Books are Cool Again

The song “Video killed the radio star” by Buggles was the first video to be played when the music channel MTV started broadcasting in 1981. The reference was supposed to allure to the fact that during the history of mankind new media has always overtaken old media.
During much of the 20th century, the advent of new media and entertainment channels have almost always been met with a cry of fear from bibliophiles everywhere. The book has been pronounced threatened or dead on many occasions for reasons ranging from Homo Modernicus’ frantic lifestyle to the very notion that the book itself is not flashy or cool enough, and that the book needed to reinvent itself.
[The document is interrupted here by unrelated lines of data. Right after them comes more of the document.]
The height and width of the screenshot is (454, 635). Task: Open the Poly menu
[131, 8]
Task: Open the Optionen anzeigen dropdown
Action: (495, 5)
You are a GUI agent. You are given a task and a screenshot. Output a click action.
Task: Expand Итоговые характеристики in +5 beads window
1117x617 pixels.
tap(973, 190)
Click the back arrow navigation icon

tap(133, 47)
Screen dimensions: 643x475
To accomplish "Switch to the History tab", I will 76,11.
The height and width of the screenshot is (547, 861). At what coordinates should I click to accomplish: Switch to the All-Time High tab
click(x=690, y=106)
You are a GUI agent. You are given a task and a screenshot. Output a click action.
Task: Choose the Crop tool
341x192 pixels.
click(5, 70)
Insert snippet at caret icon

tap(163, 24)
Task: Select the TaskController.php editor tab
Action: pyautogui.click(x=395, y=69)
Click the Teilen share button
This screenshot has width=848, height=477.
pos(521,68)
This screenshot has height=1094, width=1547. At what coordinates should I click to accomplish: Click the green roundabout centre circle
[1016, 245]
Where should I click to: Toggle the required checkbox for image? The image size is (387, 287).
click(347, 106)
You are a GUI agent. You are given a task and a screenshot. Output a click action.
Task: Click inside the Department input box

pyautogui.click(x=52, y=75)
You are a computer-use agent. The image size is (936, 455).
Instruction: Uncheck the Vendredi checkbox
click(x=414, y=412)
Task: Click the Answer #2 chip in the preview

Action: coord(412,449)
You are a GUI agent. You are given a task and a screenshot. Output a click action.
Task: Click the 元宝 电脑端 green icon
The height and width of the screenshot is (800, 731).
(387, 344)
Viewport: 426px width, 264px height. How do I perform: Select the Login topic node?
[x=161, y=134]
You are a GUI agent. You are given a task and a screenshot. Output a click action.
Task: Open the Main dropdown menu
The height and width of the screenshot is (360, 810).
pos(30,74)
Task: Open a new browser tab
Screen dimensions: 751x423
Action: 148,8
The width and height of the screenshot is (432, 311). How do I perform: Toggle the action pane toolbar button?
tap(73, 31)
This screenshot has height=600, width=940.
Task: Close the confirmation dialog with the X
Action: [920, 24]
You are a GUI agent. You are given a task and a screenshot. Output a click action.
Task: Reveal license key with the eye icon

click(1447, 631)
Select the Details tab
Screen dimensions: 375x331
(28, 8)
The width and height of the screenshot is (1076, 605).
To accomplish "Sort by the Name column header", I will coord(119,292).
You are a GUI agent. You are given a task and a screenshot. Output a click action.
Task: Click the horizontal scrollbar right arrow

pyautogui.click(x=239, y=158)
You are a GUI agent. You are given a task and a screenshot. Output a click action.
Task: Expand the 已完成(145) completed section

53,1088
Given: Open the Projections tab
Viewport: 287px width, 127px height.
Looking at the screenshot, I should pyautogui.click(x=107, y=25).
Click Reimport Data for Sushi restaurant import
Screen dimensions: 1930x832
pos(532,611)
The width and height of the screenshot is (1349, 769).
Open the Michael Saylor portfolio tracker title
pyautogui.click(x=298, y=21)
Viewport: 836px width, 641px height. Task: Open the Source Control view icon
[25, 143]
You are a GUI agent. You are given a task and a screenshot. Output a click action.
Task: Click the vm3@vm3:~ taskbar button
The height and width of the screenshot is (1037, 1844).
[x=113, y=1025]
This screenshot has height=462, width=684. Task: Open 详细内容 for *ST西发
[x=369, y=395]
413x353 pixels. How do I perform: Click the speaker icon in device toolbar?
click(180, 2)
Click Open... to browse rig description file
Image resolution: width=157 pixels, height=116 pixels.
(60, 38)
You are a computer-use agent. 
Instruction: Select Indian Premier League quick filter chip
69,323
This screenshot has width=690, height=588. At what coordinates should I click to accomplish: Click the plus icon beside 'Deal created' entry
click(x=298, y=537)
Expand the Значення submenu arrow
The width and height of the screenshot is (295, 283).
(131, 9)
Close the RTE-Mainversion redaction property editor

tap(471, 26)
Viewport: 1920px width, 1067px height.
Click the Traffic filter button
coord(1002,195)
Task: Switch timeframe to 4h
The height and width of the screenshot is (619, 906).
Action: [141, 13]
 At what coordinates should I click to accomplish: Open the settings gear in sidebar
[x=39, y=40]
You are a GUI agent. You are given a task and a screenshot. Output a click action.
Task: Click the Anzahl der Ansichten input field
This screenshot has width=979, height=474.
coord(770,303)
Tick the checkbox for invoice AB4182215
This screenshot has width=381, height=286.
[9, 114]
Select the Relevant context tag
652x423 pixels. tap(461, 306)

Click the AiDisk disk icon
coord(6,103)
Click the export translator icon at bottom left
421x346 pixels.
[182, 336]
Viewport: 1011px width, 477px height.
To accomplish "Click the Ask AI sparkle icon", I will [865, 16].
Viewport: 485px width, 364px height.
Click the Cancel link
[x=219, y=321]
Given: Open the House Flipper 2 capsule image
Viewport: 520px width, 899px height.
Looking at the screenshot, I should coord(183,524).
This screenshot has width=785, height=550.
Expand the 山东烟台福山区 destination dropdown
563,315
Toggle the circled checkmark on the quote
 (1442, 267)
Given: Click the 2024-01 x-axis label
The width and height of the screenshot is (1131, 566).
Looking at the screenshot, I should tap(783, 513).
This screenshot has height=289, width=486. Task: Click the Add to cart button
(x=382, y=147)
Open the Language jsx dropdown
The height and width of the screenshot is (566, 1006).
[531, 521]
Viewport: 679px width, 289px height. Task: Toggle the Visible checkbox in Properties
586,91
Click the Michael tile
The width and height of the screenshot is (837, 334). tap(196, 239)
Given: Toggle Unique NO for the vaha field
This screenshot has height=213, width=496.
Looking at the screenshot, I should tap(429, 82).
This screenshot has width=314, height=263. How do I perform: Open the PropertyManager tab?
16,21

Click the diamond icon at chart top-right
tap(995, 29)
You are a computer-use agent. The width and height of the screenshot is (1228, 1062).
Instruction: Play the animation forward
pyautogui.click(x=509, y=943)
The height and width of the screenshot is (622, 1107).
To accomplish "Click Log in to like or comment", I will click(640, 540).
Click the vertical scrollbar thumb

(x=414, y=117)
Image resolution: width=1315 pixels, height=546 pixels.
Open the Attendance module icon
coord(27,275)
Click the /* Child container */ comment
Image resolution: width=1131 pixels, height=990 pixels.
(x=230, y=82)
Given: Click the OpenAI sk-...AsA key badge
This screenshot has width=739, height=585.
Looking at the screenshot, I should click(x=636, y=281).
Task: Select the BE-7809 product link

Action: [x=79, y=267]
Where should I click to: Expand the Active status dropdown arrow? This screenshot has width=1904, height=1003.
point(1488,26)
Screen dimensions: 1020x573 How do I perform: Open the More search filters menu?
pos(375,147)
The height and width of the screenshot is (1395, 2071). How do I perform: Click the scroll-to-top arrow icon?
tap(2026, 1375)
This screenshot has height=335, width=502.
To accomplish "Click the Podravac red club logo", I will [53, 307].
Although these claims have been supported by empirical evidence of declining sales, it is surprising to see the list of the UK’s All-Time Most Selling Books, as compiled by The Guardian. It seems that books are still very relevant and entertaining. But it is not the classics that are being read. One has to go all the way down to 65th place on the list to find a book that was first published before the advent of the most entertaining medium of the 20th century: The Internet. The book in question is Harper Lee's "To kill a mockingbird".
Dan Brown tops the list with “The Da Vinci Code”, and seven of J.K. Rowling's books have made it in to the Top 10. So it should not come as too big of a surprise that no Nobel Prize winners are to be found on the list.
Though iPad’s, Kindle’s, Nook’s and other tablets have contributed to the renewed life in the publishing industry, these only account for 10% of total sales. The publishing industry will agree to the famous quote from American author, Mark Twain, that "The report of my death was an exaggeration". Unfortunately, the same can not be said for the sales of Mark Twain’s books.